* **Your task**: Each line in the entries below that holds the string "computer" is to be listed.

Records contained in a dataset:
★ ★ ★ ★

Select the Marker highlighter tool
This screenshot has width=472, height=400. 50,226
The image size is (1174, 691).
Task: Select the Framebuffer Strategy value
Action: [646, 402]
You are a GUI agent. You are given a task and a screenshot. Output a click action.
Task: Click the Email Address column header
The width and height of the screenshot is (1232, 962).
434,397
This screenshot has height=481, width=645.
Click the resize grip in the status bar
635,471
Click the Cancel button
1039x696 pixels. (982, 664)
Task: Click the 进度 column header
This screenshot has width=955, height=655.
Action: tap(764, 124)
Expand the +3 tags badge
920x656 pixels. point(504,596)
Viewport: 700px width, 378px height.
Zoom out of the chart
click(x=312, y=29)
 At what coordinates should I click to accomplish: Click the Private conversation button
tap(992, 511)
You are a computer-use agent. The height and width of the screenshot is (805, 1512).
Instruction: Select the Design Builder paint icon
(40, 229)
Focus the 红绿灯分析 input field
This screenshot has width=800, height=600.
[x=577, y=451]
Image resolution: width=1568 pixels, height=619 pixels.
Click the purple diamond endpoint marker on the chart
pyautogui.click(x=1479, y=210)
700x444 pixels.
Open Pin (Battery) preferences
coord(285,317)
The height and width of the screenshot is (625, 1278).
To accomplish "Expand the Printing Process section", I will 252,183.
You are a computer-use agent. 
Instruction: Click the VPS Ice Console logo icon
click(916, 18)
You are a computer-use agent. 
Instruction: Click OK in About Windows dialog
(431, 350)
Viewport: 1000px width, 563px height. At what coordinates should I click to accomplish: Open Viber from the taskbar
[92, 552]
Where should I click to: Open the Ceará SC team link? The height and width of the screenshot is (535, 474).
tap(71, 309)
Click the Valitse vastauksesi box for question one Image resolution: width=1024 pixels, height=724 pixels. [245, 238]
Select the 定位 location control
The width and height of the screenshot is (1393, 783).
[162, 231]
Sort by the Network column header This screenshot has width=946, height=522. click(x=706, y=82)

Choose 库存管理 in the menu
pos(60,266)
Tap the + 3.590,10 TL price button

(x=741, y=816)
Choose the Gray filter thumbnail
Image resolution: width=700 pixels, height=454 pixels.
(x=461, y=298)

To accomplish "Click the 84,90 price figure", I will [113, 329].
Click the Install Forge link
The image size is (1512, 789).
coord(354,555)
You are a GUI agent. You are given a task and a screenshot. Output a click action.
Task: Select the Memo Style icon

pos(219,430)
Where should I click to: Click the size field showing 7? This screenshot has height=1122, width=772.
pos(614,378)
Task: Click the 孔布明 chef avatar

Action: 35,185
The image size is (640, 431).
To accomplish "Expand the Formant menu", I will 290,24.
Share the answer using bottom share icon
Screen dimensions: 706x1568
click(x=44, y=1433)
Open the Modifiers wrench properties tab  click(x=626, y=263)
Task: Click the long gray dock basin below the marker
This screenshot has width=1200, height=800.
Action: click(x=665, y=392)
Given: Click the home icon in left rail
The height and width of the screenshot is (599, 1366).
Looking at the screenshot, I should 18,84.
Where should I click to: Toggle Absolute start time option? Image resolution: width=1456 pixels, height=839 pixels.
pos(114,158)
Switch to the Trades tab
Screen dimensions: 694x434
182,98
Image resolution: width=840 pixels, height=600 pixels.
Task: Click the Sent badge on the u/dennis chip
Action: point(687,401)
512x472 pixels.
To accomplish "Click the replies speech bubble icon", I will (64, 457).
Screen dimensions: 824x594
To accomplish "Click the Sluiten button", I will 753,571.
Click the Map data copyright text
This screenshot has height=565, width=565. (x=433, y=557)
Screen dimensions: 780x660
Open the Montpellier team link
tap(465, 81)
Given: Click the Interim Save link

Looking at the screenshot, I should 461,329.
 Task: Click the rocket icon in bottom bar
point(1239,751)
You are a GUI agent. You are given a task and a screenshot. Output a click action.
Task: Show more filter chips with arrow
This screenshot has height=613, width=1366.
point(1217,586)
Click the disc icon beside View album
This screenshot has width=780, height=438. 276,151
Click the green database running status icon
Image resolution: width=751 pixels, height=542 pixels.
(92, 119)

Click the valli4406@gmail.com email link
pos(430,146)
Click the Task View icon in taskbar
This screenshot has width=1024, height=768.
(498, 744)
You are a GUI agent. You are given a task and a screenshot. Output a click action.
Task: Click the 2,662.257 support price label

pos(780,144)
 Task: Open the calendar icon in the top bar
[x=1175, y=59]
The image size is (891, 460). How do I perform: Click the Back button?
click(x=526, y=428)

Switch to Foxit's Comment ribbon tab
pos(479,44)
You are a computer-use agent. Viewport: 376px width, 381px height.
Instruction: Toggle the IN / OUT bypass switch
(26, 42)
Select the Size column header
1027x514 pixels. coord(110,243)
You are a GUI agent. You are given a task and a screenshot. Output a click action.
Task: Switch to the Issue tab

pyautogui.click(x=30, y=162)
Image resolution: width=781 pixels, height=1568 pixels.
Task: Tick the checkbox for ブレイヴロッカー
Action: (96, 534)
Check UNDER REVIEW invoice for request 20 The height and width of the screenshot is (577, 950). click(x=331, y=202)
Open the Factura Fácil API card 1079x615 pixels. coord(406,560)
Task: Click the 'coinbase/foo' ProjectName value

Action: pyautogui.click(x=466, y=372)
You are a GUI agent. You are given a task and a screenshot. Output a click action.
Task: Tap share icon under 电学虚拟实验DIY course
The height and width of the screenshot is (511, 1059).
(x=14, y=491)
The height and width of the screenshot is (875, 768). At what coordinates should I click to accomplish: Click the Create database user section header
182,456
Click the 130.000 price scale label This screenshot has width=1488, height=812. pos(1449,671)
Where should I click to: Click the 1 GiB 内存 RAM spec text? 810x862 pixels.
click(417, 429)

★ ★ ★ ★

* **Answer**:
You are a computer-use agent. The height and width of the screenshot is (805, 1512).
You are a computer-use agent. 
You are a computer-use agent. 
You are a computer-use agent. Viewport: 376px width, 381px height.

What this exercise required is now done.